RE: Roundtripping in Unicode

From: Lars Kristan (lars.kristan@hermes.si)
Date: Wed Dec 15 2004 - 08:04:02 CST

  • Next message: Marcin 'Qrczak' Kowalczyk: "Re: Roundtripping in Unicode"

    Ooooops, correction:

    In response to Marcin 'Qrczak' Kowalczyk
    >> Question: should a new programming language which uses Unicode for
    >> string representation allow non-characters in strings? Argument for
    >> allowing them: otherwise they are completely useless at all, except
    >> U+FFFE for BOM detection.
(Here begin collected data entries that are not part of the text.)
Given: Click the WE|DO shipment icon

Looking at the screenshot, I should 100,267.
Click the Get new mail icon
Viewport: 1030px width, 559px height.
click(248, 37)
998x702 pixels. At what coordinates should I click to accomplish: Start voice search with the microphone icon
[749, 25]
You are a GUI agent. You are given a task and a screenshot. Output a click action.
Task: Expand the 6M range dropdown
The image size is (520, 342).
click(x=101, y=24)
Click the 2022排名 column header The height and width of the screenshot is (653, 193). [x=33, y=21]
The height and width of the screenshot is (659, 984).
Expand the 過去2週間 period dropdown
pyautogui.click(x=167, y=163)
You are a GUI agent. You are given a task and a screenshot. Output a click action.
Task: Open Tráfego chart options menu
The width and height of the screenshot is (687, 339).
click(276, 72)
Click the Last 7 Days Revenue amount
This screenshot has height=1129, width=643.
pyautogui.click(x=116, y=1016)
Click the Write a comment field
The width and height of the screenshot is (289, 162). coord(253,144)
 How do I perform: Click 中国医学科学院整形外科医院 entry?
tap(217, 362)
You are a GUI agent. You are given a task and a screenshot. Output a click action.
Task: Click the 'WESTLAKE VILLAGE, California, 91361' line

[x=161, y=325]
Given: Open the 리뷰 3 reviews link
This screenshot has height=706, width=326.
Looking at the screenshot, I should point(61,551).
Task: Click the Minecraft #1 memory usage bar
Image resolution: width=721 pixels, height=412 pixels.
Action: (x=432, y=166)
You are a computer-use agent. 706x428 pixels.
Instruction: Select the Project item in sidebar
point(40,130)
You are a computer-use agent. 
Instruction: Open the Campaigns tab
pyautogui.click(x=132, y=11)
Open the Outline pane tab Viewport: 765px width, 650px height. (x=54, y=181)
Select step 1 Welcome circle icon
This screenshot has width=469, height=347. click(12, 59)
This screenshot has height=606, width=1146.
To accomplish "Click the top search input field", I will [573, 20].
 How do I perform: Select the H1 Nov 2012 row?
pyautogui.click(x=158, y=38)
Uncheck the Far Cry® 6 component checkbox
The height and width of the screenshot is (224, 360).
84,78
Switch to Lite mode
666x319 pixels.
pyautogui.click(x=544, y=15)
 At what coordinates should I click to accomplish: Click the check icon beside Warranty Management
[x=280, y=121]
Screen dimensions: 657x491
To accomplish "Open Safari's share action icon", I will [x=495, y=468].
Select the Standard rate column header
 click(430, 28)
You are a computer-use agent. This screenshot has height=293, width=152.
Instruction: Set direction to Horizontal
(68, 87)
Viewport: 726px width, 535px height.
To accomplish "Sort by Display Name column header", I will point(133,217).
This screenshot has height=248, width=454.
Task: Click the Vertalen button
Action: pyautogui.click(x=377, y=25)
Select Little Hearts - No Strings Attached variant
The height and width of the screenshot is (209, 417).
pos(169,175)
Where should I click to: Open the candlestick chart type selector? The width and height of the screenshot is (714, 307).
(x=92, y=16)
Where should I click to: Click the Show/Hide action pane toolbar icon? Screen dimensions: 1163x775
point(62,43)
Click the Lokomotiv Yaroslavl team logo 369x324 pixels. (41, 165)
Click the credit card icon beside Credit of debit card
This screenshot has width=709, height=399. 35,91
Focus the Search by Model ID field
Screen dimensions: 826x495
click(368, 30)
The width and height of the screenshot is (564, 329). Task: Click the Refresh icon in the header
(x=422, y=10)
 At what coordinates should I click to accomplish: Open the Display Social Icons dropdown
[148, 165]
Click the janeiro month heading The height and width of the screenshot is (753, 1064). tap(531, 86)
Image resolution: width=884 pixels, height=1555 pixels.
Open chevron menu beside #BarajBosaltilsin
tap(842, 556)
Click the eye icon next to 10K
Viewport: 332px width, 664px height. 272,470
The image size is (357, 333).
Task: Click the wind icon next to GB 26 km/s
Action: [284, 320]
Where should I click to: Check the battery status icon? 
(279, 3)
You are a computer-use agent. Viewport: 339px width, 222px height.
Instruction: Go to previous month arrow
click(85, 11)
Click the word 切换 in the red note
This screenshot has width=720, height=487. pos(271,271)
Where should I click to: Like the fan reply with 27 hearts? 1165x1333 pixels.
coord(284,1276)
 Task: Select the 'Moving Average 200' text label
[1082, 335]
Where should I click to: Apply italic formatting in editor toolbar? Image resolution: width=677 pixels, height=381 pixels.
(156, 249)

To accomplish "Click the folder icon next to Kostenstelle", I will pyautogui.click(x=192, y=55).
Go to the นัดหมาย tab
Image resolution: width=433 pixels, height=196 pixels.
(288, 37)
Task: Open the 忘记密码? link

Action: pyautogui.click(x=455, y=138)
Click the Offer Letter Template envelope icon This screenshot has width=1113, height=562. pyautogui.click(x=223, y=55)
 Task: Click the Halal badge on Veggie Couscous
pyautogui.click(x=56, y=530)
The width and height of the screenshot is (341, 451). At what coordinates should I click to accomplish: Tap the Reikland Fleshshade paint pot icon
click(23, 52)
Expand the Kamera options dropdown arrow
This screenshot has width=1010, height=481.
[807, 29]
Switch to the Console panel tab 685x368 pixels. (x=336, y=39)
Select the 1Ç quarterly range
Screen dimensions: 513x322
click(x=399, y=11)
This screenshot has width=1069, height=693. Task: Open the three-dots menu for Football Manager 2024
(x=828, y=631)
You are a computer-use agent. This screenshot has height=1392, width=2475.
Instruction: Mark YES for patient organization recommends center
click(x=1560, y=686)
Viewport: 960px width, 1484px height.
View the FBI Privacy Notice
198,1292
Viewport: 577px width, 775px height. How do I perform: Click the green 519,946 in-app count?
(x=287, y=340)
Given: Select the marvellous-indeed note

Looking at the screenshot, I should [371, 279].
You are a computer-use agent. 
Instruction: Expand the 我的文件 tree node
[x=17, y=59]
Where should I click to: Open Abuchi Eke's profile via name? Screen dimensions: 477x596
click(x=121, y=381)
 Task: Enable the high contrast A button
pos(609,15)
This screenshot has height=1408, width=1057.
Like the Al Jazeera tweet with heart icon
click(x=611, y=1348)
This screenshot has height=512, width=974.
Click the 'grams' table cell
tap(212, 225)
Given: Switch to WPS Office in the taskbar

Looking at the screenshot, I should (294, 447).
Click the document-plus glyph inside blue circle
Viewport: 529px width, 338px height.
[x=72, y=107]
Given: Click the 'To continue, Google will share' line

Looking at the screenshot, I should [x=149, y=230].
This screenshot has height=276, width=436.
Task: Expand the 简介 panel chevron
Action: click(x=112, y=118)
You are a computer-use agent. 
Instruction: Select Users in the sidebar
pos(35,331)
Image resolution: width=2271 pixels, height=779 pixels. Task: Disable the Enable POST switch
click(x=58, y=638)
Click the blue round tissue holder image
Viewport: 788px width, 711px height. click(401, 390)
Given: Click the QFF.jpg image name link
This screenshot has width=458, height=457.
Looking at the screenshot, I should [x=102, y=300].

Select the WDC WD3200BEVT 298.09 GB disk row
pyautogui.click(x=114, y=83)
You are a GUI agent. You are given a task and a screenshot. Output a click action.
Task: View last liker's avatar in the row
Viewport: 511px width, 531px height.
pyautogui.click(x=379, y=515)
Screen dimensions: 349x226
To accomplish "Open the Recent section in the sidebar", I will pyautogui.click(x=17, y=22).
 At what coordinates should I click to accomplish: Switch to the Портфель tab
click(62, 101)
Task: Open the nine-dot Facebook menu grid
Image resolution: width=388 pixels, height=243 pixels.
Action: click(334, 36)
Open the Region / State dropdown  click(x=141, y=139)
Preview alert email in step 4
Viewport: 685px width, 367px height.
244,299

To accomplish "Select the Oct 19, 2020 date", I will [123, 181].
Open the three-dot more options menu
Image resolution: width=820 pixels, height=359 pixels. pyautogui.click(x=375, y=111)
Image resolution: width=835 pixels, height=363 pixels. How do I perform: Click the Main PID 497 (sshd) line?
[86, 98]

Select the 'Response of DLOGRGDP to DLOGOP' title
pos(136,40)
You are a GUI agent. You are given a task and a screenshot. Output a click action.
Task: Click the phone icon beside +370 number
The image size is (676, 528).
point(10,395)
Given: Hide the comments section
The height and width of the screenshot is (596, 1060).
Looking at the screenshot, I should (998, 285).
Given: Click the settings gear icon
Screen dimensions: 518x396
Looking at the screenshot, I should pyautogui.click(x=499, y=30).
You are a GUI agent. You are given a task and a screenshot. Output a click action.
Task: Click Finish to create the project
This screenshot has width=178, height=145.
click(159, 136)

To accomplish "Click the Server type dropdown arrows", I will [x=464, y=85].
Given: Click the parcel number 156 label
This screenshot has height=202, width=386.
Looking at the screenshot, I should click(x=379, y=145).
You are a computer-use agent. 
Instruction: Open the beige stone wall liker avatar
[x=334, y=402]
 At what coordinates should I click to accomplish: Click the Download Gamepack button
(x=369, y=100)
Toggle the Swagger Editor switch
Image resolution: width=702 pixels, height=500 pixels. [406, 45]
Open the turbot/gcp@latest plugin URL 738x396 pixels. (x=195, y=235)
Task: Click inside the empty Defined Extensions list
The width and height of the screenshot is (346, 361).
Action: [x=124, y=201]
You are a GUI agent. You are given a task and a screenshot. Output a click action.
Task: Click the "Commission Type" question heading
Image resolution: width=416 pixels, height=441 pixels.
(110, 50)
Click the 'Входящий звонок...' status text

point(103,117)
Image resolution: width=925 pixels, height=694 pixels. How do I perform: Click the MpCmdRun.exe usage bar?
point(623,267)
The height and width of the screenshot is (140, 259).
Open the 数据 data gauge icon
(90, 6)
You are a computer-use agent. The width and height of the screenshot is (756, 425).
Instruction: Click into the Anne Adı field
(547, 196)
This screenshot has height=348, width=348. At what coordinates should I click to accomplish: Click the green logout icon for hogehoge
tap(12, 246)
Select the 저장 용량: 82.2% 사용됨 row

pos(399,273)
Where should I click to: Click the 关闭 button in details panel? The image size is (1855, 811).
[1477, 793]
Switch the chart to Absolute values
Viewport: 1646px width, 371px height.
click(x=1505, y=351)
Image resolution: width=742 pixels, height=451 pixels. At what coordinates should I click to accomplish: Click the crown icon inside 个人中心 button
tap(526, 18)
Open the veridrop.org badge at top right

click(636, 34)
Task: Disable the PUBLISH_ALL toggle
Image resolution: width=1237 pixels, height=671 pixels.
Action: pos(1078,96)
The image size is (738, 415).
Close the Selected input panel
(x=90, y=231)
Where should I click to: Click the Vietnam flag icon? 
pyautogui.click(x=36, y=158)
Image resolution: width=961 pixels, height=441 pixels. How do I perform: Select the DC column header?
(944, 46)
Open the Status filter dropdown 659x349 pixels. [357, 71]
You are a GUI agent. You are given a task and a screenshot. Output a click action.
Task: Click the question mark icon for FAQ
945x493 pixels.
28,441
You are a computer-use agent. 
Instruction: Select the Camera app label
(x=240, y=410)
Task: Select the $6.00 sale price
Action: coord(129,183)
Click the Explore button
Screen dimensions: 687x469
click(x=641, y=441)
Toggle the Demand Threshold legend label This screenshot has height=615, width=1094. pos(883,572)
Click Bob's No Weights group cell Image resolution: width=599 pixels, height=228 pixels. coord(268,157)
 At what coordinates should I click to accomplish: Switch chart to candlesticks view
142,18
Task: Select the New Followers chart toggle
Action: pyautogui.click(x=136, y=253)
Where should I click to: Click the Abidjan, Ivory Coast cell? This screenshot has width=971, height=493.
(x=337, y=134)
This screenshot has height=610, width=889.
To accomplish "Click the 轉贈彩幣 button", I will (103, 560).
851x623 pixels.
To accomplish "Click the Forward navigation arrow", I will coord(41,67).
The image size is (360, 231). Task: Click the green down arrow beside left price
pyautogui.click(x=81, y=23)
Argument for disallowing them: they make
    >> UTF-n inappropriate for serialization of arbitrary strings, and thus
    >> non-standard extensions of UTF-n must be used for serialization.

    I wrote:

    My opinion:
    > It should allow them and process them usefully. Furthermore, this
    > 'usefully' should not be up to developers to discover. It should be
    > researched, described, well, in the end even standardized. IMHO, UTC
    > should consider leading this process, even if it does not end with
    > anything standardized in Unicode standard.
    >
    > Validation should be completely separated from processing. IMHO.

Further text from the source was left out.